## Materials provided

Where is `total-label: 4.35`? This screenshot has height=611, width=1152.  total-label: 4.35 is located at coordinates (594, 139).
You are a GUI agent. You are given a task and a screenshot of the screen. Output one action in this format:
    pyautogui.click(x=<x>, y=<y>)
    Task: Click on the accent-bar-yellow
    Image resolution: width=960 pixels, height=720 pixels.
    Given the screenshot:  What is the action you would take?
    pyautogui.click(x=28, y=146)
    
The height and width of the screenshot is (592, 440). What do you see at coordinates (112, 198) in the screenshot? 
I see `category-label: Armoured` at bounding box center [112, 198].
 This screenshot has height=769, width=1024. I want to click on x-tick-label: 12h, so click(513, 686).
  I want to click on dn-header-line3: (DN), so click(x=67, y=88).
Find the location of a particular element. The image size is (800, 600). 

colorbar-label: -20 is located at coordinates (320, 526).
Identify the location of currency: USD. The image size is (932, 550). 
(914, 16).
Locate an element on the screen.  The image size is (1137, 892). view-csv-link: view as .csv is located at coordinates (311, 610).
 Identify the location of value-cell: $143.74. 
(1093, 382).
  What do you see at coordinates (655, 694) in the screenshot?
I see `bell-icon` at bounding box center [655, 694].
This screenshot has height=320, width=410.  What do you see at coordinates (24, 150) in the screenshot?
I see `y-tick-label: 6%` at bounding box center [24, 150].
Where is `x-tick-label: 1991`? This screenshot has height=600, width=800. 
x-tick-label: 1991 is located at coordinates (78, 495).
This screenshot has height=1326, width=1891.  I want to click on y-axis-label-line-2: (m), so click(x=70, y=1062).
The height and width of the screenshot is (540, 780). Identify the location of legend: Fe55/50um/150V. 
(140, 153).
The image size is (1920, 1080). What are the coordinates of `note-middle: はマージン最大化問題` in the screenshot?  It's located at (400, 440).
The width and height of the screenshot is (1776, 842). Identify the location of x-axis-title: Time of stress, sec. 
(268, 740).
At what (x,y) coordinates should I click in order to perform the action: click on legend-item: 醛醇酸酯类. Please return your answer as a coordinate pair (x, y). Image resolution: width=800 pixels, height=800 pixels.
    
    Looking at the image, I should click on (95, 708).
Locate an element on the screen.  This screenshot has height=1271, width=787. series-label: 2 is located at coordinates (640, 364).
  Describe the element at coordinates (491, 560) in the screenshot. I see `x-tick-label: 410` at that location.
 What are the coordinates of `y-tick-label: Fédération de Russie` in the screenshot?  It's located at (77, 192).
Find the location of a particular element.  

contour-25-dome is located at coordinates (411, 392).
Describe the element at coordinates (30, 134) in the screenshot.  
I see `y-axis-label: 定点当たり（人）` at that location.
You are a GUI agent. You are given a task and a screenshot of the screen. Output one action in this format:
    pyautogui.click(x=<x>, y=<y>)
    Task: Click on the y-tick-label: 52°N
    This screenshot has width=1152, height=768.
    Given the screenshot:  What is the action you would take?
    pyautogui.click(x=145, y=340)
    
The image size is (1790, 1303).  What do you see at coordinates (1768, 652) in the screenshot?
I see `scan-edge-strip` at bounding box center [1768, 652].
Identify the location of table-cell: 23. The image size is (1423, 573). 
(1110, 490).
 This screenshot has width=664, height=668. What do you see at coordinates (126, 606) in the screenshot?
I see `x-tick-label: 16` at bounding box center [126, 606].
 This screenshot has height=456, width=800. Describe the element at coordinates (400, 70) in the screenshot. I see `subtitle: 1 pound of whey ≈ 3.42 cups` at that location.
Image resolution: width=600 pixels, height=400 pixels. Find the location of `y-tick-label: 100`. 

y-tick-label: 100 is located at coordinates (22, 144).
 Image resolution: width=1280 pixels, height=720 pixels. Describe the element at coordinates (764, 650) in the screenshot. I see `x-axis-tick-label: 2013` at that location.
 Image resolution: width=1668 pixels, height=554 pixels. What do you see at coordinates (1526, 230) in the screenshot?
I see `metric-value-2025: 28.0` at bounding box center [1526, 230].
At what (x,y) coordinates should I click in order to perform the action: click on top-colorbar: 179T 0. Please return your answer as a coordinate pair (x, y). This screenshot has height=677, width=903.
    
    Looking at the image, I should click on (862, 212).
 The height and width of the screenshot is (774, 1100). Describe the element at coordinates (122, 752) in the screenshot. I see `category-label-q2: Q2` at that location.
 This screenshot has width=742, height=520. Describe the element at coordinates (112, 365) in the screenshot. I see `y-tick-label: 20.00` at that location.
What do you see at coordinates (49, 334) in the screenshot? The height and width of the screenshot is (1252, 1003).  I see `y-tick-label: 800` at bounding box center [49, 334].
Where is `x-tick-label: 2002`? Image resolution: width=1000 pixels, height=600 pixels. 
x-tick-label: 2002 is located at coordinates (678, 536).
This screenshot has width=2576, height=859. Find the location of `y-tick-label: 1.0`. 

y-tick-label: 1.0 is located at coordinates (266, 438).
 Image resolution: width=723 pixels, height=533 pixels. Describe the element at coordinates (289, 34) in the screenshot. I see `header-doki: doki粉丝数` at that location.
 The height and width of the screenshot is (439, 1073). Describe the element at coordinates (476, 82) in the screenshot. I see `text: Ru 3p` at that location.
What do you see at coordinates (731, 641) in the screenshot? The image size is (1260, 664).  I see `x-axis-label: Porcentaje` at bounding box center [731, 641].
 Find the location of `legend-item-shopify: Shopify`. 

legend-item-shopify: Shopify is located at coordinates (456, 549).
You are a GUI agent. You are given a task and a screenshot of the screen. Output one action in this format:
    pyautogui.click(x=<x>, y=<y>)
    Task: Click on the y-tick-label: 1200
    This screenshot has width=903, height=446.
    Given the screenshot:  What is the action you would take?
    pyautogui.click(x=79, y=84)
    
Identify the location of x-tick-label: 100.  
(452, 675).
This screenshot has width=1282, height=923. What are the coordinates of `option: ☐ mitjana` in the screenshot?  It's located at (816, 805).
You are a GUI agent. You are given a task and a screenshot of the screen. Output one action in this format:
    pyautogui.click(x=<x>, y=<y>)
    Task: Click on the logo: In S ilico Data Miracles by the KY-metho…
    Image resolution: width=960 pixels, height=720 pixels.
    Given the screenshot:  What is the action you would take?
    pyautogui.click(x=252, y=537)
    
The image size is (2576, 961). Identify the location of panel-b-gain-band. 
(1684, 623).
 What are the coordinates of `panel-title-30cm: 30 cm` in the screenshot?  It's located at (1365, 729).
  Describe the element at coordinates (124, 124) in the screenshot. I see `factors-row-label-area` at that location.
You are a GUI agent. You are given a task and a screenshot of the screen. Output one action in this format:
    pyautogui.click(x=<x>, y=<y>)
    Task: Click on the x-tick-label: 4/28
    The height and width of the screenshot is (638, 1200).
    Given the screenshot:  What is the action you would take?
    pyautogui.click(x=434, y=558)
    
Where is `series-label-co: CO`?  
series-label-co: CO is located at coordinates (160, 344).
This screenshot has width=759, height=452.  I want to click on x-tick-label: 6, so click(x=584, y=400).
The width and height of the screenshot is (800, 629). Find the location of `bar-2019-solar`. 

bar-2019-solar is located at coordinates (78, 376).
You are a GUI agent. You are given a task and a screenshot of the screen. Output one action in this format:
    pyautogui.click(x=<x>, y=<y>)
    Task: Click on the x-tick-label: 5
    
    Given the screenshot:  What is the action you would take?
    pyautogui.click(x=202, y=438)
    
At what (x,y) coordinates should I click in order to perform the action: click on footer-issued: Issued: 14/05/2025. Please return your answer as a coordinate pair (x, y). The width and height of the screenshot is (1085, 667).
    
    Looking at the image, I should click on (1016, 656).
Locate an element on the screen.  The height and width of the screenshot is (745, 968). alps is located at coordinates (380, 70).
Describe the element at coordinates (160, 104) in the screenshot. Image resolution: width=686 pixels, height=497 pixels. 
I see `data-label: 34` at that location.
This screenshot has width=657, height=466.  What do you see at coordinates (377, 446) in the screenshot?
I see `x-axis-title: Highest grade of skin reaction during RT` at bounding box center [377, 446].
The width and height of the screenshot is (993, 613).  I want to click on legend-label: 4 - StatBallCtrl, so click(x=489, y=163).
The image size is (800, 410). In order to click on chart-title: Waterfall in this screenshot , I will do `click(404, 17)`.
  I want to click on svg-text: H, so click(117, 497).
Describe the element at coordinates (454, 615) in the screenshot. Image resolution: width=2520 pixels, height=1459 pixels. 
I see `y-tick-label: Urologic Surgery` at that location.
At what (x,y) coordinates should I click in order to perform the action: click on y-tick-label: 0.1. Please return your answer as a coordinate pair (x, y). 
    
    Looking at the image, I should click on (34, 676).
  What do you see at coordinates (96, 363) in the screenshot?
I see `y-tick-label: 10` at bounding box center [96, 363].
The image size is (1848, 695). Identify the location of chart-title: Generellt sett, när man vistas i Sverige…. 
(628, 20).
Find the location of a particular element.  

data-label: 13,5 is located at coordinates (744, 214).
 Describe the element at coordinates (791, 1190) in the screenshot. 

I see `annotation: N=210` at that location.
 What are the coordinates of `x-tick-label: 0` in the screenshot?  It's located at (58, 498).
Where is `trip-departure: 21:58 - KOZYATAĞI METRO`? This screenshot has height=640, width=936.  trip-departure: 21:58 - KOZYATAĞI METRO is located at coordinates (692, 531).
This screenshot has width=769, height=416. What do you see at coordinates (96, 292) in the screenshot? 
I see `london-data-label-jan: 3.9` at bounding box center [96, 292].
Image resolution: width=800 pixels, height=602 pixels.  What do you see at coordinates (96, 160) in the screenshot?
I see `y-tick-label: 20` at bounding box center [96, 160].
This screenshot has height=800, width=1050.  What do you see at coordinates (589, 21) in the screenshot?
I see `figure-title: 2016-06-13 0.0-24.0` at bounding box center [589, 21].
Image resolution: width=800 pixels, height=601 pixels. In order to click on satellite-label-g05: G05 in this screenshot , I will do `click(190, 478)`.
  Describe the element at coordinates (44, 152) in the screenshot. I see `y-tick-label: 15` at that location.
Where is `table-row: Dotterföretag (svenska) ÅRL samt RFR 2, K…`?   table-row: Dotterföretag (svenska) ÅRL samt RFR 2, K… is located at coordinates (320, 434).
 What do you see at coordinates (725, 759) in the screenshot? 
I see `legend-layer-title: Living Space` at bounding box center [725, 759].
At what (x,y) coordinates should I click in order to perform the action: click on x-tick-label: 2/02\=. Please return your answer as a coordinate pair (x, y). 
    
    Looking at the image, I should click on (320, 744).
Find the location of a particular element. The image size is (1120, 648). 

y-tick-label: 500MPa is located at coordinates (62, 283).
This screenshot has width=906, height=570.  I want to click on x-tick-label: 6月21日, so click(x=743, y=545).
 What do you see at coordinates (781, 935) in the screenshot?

## Work item
Copy out word for word the lines of material starting at the line that contains "coordinates (311, 610)." and ending at the line that contains "center [655, 694].", including both of those lines.

## Response area
Locate an element on the screen.  The image size is (1137, 892). view-csv-link: view as .csv is located at coordinates (311, 610).
 Identify the location of value-cell: $143.74. 
(1093, 382).
  What do you see at coordinates (655, 694) in the screenshot?
I see `bell-icon` at bounding box center [655, 694].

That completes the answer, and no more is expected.